Your goal: Copy all of the items below line for line, keeping every line unchanged.

Records for finding displayed items
○ ○ ○
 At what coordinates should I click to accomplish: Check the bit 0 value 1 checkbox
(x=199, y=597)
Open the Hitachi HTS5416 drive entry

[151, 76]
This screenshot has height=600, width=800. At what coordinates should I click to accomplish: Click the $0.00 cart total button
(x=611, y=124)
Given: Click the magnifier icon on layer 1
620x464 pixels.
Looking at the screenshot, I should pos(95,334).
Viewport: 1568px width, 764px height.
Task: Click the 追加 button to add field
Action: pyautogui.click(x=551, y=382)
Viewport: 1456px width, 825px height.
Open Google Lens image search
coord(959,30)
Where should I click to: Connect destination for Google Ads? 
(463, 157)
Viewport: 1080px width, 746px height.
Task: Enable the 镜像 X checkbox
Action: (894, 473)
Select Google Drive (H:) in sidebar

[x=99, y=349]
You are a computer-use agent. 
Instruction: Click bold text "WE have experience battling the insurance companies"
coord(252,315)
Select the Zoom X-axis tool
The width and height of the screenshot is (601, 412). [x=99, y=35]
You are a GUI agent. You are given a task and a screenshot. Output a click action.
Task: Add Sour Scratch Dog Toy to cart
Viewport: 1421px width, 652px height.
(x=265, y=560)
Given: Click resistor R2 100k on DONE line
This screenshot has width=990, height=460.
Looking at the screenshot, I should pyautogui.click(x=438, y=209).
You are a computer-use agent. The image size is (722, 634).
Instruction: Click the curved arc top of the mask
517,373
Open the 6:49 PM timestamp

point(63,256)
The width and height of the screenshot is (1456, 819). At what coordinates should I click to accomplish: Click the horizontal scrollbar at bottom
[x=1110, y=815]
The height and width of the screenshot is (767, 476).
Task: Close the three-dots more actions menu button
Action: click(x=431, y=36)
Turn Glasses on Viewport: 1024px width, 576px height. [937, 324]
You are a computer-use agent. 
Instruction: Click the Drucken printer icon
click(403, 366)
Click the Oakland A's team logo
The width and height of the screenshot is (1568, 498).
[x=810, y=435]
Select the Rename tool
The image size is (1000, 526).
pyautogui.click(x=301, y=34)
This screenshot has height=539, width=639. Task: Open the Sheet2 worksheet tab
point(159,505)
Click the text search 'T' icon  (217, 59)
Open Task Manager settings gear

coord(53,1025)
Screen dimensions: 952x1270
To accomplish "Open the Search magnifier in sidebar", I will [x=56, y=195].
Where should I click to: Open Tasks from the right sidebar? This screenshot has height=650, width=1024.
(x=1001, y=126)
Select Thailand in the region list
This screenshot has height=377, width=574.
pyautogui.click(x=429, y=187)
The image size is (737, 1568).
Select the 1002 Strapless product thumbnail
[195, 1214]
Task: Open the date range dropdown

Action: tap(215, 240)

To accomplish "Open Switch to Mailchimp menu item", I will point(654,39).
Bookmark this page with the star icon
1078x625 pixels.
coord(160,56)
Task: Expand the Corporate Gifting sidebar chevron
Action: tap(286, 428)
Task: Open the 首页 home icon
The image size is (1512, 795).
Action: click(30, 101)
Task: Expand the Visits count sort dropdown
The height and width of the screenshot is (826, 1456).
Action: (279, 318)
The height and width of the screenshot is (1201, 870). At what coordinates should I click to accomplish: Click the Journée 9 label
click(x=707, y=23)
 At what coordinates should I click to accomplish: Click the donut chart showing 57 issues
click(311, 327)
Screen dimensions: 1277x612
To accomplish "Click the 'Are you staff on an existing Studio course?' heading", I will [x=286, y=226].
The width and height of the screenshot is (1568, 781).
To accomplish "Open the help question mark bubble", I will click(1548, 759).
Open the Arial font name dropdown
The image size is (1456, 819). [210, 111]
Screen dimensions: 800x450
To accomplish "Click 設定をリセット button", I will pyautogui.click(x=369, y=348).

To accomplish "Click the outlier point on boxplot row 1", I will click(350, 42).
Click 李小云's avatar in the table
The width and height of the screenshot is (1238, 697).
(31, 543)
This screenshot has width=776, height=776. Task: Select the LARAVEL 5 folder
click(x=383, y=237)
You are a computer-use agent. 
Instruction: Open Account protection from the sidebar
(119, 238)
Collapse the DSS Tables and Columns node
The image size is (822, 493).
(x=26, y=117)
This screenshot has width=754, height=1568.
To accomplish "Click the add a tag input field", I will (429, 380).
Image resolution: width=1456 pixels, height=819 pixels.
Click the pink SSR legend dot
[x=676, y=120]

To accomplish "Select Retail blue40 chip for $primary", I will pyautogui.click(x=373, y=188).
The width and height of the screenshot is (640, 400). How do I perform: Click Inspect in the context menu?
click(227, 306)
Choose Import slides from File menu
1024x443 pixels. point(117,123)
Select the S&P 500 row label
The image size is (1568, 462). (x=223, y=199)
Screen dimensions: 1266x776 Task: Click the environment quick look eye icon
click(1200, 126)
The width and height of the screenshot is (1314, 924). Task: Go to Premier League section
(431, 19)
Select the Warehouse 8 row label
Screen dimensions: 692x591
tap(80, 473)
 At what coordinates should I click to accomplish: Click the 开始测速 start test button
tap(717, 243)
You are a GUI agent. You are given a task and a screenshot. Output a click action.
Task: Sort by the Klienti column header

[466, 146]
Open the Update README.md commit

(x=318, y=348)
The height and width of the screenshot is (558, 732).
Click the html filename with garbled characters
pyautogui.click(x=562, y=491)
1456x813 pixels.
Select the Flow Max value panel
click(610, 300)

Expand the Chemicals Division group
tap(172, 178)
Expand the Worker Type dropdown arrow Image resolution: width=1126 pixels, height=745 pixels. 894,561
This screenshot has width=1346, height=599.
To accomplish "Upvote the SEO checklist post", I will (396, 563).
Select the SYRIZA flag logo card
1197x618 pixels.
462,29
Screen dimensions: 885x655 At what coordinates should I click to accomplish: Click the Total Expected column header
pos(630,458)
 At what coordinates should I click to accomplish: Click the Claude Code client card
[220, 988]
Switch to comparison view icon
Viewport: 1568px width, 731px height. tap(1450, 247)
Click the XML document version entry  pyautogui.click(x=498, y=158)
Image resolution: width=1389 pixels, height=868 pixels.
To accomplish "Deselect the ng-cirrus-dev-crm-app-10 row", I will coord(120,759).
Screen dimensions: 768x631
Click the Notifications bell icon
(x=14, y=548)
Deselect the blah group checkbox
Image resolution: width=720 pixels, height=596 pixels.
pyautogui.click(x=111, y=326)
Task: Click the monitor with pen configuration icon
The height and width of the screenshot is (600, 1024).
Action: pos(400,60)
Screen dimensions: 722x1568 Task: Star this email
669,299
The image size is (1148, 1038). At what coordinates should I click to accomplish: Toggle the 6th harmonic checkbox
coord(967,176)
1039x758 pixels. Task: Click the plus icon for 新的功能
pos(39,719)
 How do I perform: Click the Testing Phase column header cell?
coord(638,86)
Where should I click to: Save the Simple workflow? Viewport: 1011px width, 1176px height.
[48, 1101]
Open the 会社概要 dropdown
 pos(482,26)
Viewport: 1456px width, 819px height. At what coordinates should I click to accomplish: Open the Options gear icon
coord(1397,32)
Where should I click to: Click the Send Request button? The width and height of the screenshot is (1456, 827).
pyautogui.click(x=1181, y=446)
○ ○ ○
Solution below:
 At what coordinates should I click to accomplish: Check the bit 0 value 1 checkbox
(x=199, y=597)
Open the Hitachi HTS5416 drive entry

[151, 76]
This screenshot has height=600, width=800. At what coordinates should I click to accomplish: Click the $0.00 cart total button
(x=611, y=124)
Given: Click the magnifier icon on layer 1
620x464 pixels.
Looking at the screenshot, I should pos(95,334).
Viewport: 1568px width, 764px height.
Task: Click the 追加 button to add field
Action: pyautogui.click(x=551, y=382)
Viewport: 1456px width, 825px height.
Open Google Lens image search
coord(959,30)
Where should I click to: Connect destination for Google Ads? 
(463, 157)
Viewport: 1080px width, 746px height.
Task: Enable the 镜像 X checkbox
Action: (894, 473)
Select Google Drive (H:) in sidebar

[x=99, y=349]
You are a computer-use agent. 
Instruction: Click bold text "WE have experience battling the insurance companies"
coord(252,315)
Select the Zoom X-axis tool
The width and height of the screenshot is (601, 412). [x=99, y=35]
You are a GUI agent. You are given a task and a screenshot. Output a click action.
Task: Add Sour Scratch Dog Toy to cart
Viewport: 1421px width, 652px height.
(x=265, y=560)
Given: Click resistor R2 100k on DONE line
This screenshot has width=990, height=460.
Looking at the screenshot, I should pyautogui.click(x=438, y=209).
You are a computer-use agent. The image size is (722, 634).
Instruction: Click the curved arc top of the mask
517,373
Open the 6:49 PM timestamp

point(63,256)
The width and height of the screenshot is (1456, 819). At what coordinates should I click to accomplish: Click the horizontal scrollbar at bottom
[x=1110, y=815]
The height and width of the screenshot is (767, 476).
Task: Close the three-dots more actions menu button
Action: click(x=431, y=36)
Turn Glasses on Viewport: 1024px width, 576px height. [937, 324]
You are a computer-use agent. 
Instruction: Click the Drucken printer icon
click(403, 366)
Click the Oakland A's team logo
The width and height of the screenshot is (1568, 498).
[x=810, y=435]
Select the Rename tool
The image size is (1000, 526).
pyautogui.click(x=301, y=34)
This screenshot has height=539, width=639. Task: Open the Sheet2 worksheet tab
point(159,505)
Click the text search 'T' icon  (217, 59)
Open Task Manager settings gear

coord(53,1025)
Screen dimensions: 952x1270
To accomplish "Open the Search magnifier in sidebar", I will [x=56, y=195].
Where should I click to: Open Tasks from the right sidebar? This screenshot has height=650, width=1024.
(x=1001, y=126)
Select Thailand in the region list
This screenshot has height=377, width=574.
pyautogui.click(x=429, y=187)
The image size is (737, 1568).
Select the 1002 Strapless product thumbnail
[195, 1214]
Task: Open the date range dropdown

Action: tap(215, 240)

To accomplish "Open Switch to Mailchimp menu item", I will point(654,39).
Bookmark this page with the star icon
1078x625 pixels.
coord(160,56)
Task: Expand the Corporate Gifting sidebar chevron
Action: tap(286, 428)
Task: Open the 首页 home icon
The image size is (1512, 795).
Action: click(30, 101)
Task: Expand the Visits count sort dropdown
The height and width of the screenshot is (826, 1456).
Action: (279, 318)
The height and width of the screenshot is (1201, 870). At what coordinates should I click to accomplish: Click the Journée 9 label
click(x=707, y=23)
 At what coordinates should I click to accomplish: Click the donut chart showing 57 issues
click(311, 327)
Screen dimensions: 1277x612
To accomplish "Click the 'Are you staff on an existing Studio course?' heading", I will [x=286, y=226].
The width and height of the screenshot is (1568, 781).
To accomplish "Open the help question mark bubble", I will click(1548, 759).
Open the Arial font name dropdown
The image size is (1456, 819). [210, 111]
Screen dimensions: 800x450
To accomplish "Click 設定をリセット button", I will pyautogui.click(x=369, y=348).

To accomplish "Click the outlier point on boxplot row 1", I will click(350, 42).
Click 李小云's avatar in the table
The width and height of the screenshot is (1238, 697).
(31, 543)
This screenshot has width=776, height=776. Task: Select the LARAVEL 5 folder
click(x=383, y=237)
You are a computer-use agent. 
Instruction: Open Account protection from the sidebar
(119, 238)
Collapse the DSS Tables and Columns node
The image size is (822, 493).
(x=26, y=117)
This screenshot has width=754, height=1568.
To accomplish "Click the add a tag input field", I will (429, 380).
Image resolution: width=1456 pixels, height=819 pixels.
Click the pink SSR legend dot
[x=676, y=120]

To accomplish "Select Retail blue40 chip for $primary", I will pyautogui.click(x=373, y=188).
The width and height of the screenshot is (640, 400). How do I perform: Click Inspect in the context menu?
click(227, 306)
Choose Import slides from File menu
1024x443 pixels. point(117,123)
Select the S&P 500 row label
The image size is (1568, 462). (x=223, y=199)
Screen dimensions: 1266x776 Task: Click the environment quick look eye icon
click(1200, 126)
The width and height of the screenshot is (1314, 924). Task: Go to Premier League section
(431, 19)
Select the Warehouse 8 row label
Screen dimensions: 692x591
tap(80, 473)
 At what coordinates should I click to accomplish: Click the 开始测速 start test button
tap(717, 243)
You are a GUI agent. You are given a task and a screenshot. Output a click action.
Task: Sort by the Klienti column header

[466, 146]
Open the Update README.md commit

(x=318, y=348)
The height and width of the screenshot is (558, 732).
Click the html filename with garbled characters
pyautogui.click(x=562, y=491)
1456x813 pixels.
Select the Flow Max value panel
click(610, 300)

Expand the Chemicals Division group
tap(172, 178)
Expand the Worker Type dropdown arrow Image resolution: width=1126 pixels, height=745 pixels. 894,561
This screenshot has width=1346, height=599.
To accomplish "Upvote the SEO checklist post", I will (396, 563).
Select the SYRIZA flag logo card
1197x618 pixels.
462,29
Screen dimensions: 885x655 At what coordinates should I click to accomplish: Click the Total Expected column header
pos(630,458)
 At what coordinates should I click to accomplish: Click the Claude Code client card
[220, 988]
Switch to comparison view icon
Viewport: 1568px width, 731px height. tap(1450, 247)
Click the XML document version entry  pyautogui.click(x=498, y=158)
Image resolution: width=1389 pixels, height=868 pixels.
To accomplish "Deselect the ng-cirrus-dev-crm-app-10 row", I will coord(120,759).
Screen dimensions: 768x631
Click the Notifications bell icon
(x=14, y=548)
Deselect the blah group checkbox
Image resolution: width=720 pixels, height=596 pixels.
pyautogui.click(x=111, y=326)
Task: Click the monitor with pen configuration icon
The height and width of the screenshot is (600, 1024).
Action: pos(400,60)
Screen dimensions: 722x1568 Task: Star this email
669,299
The image size is (1148, 1038). At what coordinates should I click to accomplish: Toggle the 6th harmonic checkbox
coord(967,176)
1039x758 pixels. Task: Click the plus icon for 新的功能
pos(39,719)
 How do I perform: Click the Testing Phase column header cell?
coord(638,86)
Where should I click to: Save the Simple workflow? Viewport: 1011px width, 1176px height.
[48, 1101]
Open the 会社概要 dropdown
 pos(482,26)
Viewport: 1456px width, 819px height. At what coordinates should I click to accomplish: Open the Options gear icon
coord(1397,32)
Where should I click to: Click the Send Request button? The width and height of the screenshot is (1456, 827).
pyautogui.click(x=1181, y=446)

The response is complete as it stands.